START Text under study
Wow, I hear a lot of anguish, and the need to feel cared about, feeling like you have no one to turn to when you need to the most. That's a painful lonely place. I have absolutely no one who knows me now, and my mom was my closest support, so losing her made me feel a lot like you're describing, except there's no one to say this to. Its clear that your relationship with your mom has been less than you wanted and needed from her. Have you shared your feelings about this with her, or with anyone? Your post almost sounds like the letter you might want to write to her. Even if you think it won't do any good, or she wouldn't care, im not sure thats true. But even if it is, you need someone to hear you, and it gets worse holding that in. Maybe a therapist, and possibly putting effort toward new friendships and connections with people beyond your family. And i know how hard that is for me too.

I hear you Pearl. Are you getting any treatment (meds, therapy, etc) for your depression? Your condition sounds very serious when you're having s- thoughts. Pls seek mental health care as soon as you can. Overworking yourself will only lead to burnout and worsen your depression. Recovering from such a dark place is so very hard. It took a while for my family to somewhat understand (or at least believe) the severity of my mental illness. My Mom eventually understood when she got a call from my psychiatrist (at that point my dr was either going to call the cops to check on me or call my parents). Since then my family, esp my Mom, has been a great support to me...I hope yours will eventually give you the support you need. Take care.
END Text under study
• Exercise set:
• 1. Decide whether each statement agrees with the two replies, answering yes or no and quoting the words that settle it. (a) The first reply suggests seeing a therapist. (b) The second writer's mom came to understand after a call from the psychiatrist. (c) The second reply says that overworking can ease depression.
• 2. Using the two replies, answer each question in a few words.
(a) Who was the first writer's closest support?
(b) According to the second reply, what does overworking lead to?
(c) Which family member has been an especially great support to the second writer?
This material comes from a separate source.
START Given information
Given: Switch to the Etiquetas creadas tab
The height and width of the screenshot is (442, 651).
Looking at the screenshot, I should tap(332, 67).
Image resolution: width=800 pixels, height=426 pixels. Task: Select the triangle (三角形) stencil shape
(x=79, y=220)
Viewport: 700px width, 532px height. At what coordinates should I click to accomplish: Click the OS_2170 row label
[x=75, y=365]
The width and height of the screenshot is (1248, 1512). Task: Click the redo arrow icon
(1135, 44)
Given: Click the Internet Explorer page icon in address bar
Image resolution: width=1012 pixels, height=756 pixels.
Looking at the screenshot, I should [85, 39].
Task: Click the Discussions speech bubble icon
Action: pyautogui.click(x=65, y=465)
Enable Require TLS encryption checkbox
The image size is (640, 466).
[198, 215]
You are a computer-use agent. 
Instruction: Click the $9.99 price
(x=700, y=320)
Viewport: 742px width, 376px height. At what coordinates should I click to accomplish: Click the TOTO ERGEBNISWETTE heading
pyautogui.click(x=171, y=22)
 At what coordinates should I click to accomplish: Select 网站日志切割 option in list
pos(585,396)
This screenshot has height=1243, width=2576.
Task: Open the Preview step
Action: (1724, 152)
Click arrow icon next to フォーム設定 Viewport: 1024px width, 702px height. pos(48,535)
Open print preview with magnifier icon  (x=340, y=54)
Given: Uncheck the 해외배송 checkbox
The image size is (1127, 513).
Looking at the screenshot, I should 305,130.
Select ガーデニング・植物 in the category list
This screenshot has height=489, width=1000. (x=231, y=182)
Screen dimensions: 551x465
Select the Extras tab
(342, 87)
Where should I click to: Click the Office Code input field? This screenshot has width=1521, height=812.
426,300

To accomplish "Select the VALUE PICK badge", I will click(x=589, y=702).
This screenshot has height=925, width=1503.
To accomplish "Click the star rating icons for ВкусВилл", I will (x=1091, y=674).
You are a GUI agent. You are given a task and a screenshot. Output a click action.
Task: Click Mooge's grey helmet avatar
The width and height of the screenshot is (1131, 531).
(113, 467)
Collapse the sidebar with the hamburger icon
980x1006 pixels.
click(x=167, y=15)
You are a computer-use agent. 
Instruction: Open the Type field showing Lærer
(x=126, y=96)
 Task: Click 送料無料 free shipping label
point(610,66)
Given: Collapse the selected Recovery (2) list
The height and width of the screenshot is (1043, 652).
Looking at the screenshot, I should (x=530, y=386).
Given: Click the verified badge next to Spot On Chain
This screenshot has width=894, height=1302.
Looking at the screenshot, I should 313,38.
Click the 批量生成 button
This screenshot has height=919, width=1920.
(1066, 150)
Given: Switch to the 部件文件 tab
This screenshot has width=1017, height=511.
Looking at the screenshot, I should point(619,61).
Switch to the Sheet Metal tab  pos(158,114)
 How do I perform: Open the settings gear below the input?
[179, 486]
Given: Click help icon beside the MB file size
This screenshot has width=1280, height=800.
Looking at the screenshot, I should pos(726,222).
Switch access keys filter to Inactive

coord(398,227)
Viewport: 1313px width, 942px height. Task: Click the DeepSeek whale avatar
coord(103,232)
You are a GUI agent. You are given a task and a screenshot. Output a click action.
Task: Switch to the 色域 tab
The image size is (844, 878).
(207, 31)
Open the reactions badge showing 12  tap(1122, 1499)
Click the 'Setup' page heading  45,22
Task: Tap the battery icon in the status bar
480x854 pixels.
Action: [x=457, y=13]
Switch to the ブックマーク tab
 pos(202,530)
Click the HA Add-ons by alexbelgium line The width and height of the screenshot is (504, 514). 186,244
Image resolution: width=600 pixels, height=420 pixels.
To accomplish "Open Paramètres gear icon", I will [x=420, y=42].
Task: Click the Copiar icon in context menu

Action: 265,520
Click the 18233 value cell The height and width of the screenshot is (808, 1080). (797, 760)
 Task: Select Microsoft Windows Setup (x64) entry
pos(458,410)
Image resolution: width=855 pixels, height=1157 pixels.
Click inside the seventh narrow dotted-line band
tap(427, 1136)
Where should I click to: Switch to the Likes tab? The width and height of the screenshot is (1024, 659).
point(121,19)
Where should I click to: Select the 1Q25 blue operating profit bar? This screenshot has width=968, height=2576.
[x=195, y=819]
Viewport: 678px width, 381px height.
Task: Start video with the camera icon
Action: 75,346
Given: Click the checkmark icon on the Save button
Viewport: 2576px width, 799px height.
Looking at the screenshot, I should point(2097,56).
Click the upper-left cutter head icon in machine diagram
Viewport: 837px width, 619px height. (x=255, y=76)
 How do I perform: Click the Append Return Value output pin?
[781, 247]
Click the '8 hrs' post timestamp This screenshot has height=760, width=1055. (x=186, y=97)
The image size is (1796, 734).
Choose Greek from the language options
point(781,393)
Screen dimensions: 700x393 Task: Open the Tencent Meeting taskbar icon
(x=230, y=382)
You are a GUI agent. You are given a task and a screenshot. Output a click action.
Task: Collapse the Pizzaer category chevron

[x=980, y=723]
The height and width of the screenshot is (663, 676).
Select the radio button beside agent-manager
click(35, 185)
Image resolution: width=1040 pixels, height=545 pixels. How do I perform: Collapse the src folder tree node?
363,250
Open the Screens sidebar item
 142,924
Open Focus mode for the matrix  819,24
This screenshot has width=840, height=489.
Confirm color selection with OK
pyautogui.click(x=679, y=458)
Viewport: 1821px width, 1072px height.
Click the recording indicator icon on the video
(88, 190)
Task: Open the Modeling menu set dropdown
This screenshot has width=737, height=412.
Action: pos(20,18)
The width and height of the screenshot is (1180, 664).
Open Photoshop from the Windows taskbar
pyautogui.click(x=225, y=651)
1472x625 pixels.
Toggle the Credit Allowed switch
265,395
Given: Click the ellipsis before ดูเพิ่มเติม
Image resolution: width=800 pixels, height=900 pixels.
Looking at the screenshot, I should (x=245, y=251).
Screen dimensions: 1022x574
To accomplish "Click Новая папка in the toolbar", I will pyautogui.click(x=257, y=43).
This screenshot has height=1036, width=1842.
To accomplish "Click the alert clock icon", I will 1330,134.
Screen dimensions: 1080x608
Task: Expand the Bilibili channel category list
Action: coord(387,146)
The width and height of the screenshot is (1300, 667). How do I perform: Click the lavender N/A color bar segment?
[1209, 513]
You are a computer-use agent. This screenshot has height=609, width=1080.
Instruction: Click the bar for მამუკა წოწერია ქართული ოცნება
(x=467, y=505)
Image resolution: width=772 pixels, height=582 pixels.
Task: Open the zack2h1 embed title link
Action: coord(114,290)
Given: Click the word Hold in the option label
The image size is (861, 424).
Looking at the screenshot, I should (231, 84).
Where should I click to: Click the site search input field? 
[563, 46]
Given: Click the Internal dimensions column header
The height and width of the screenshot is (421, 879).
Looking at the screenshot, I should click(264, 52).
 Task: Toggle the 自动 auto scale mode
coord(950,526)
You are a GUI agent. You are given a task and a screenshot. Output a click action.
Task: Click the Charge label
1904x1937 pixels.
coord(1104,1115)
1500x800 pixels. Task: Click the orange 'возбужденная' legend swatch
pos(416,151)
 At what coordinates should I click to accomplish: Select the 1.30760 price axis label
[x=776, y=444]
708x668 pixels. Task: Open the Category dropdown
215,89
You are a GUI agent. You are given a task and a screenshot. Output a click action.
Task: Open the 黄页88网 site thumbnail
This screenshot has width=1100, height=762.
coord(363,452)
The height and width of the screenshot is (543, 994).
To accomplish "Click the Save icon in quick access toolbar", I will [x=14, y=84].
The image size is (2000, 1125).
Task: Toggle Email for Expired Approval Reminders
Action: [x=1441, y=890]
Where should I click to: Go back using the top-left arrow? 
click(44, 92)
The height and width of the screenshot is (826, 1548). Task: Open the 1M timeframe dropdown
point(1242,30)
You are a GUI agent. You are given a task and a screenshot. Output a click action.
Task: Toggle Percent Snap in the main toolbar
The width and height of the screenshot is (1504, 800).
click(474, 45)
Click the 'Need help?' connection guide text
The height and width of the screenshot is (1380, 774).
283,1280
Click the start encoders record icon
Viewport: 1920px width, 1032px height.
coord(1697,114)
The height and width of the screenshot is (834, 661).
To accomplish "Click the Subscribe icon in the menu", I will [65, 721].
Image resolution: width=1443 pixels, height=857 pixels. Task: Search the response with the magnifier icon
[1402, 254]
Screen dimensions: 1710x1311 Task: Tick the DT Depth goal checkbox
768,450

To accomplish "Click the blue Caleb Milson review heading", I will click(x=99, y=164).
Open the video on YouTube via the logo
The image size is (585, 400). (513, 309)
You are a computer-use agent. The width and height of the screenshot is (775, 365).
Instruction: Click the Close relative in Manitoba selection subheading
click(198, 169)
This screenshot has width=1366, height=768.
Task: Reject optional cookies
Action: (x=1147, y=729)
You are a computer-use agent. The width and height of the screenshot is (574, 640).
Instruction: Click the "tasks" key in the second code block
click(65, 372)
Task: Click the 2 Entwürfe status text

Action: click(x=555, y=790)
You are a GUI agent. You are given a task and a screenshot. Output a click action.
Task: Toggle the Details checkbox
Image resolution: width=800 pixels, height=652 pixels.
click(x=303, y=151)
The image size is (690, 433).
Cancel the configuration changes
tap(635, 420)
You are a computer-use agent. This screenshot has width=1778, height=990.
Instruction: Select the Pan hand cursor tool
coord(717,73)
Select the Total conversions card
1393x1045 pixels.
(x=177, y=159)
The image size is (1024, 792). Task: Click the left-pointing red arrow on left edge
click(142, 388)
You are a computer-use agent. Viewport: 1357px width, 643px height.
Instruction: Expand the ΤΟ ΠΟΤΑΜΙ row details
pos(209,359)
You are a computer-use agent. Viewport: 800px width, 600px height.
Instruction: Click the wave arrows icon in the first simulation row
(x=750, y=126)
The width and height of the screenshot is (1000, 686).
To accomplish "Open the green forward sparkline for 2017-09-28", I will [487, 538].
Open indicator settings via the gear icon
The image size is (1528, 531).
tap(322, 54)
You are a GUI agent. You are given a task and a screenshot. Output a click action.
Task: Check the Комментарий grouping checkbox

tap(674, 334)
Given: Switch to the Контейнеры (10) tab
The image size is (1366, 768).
END Given information
• Answer section:
• 1.
(a) Yes: "Maybe a therapist"
(b) Yes: "My Mom eventually understood when she got a call from my psychiatrist"
(c) No: "Overworking yourself will only lead to burnout and worsen your depression."

• 2.
(a) The writer's mom
(b) Burnout and worse depression
(c) The writer's Mom